(REQUIRED WORK):
Repeat the data exactly. Pictures are not part of the copy.

[Saved entries]
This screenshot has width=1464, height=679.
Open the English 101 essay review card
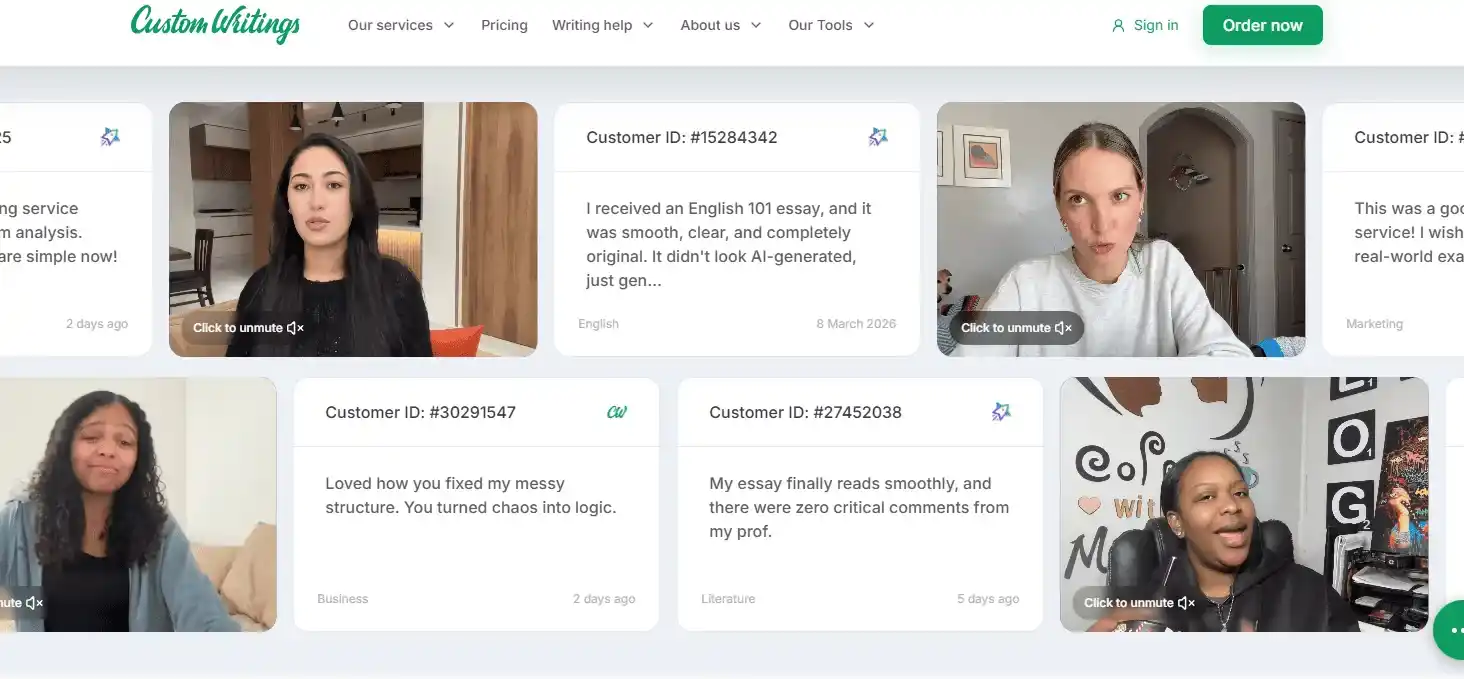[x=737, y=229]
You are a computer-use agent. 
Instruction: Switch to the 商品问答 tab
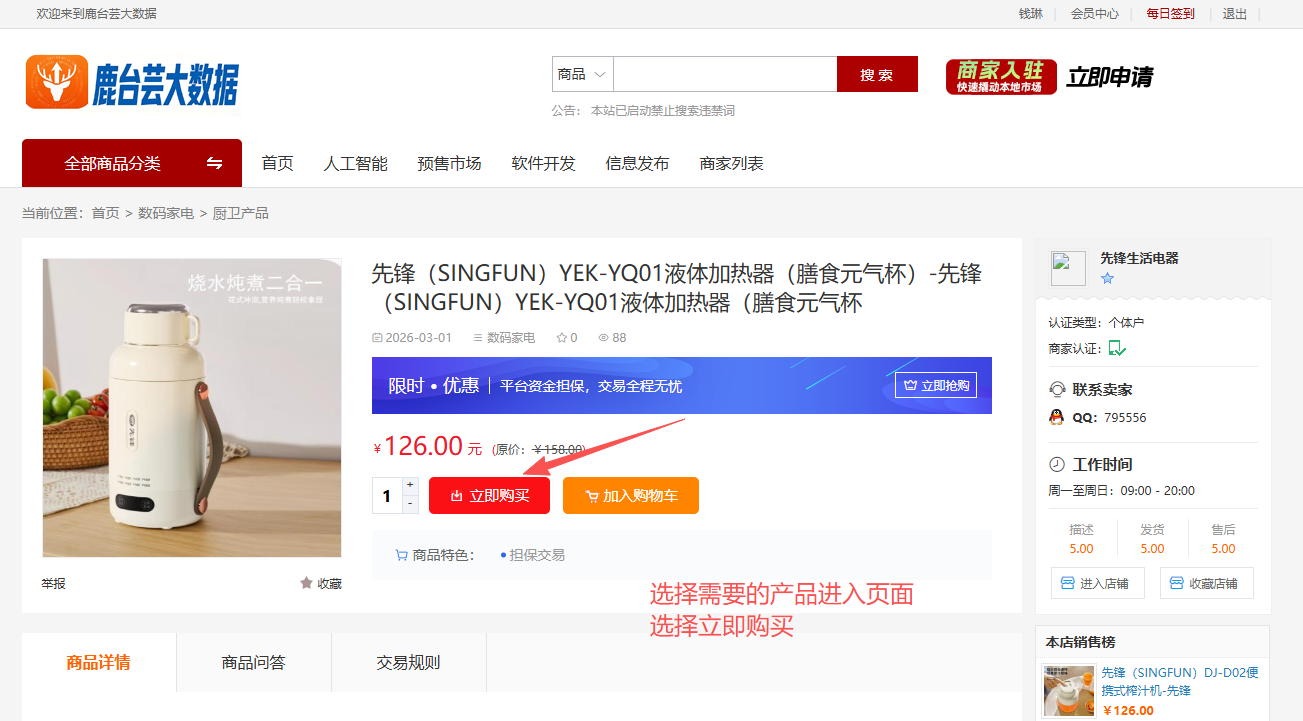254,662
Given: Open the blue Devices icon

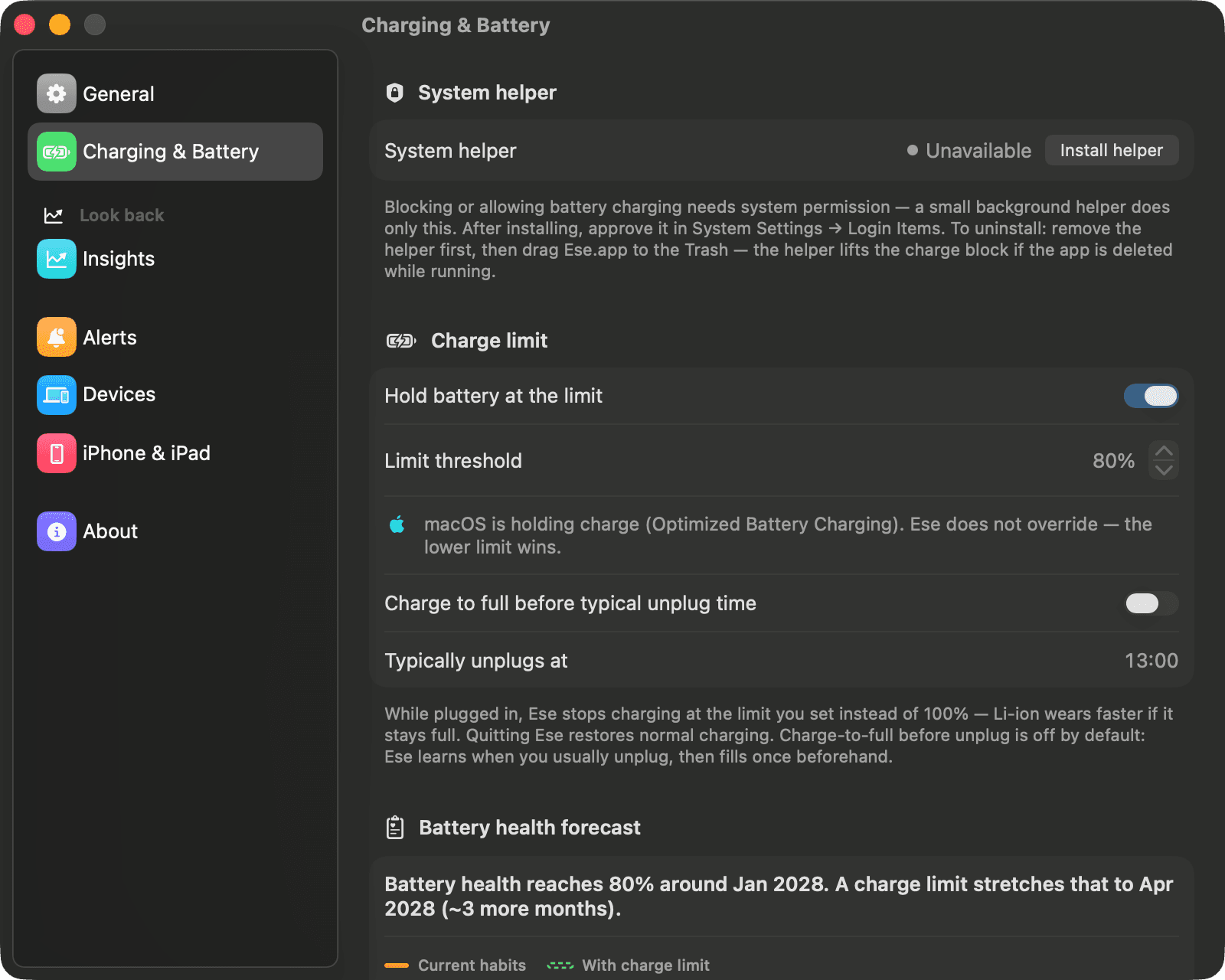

(WRITTEN ANSWER):
This screenshot has width=1464, height=679.
Open the English 101 essay review card
[x=737, y=229]
You are a computer-use agent. 
Instruction: Switch to the 商品问答 tab
254,662
Given: Open the blue Devices icon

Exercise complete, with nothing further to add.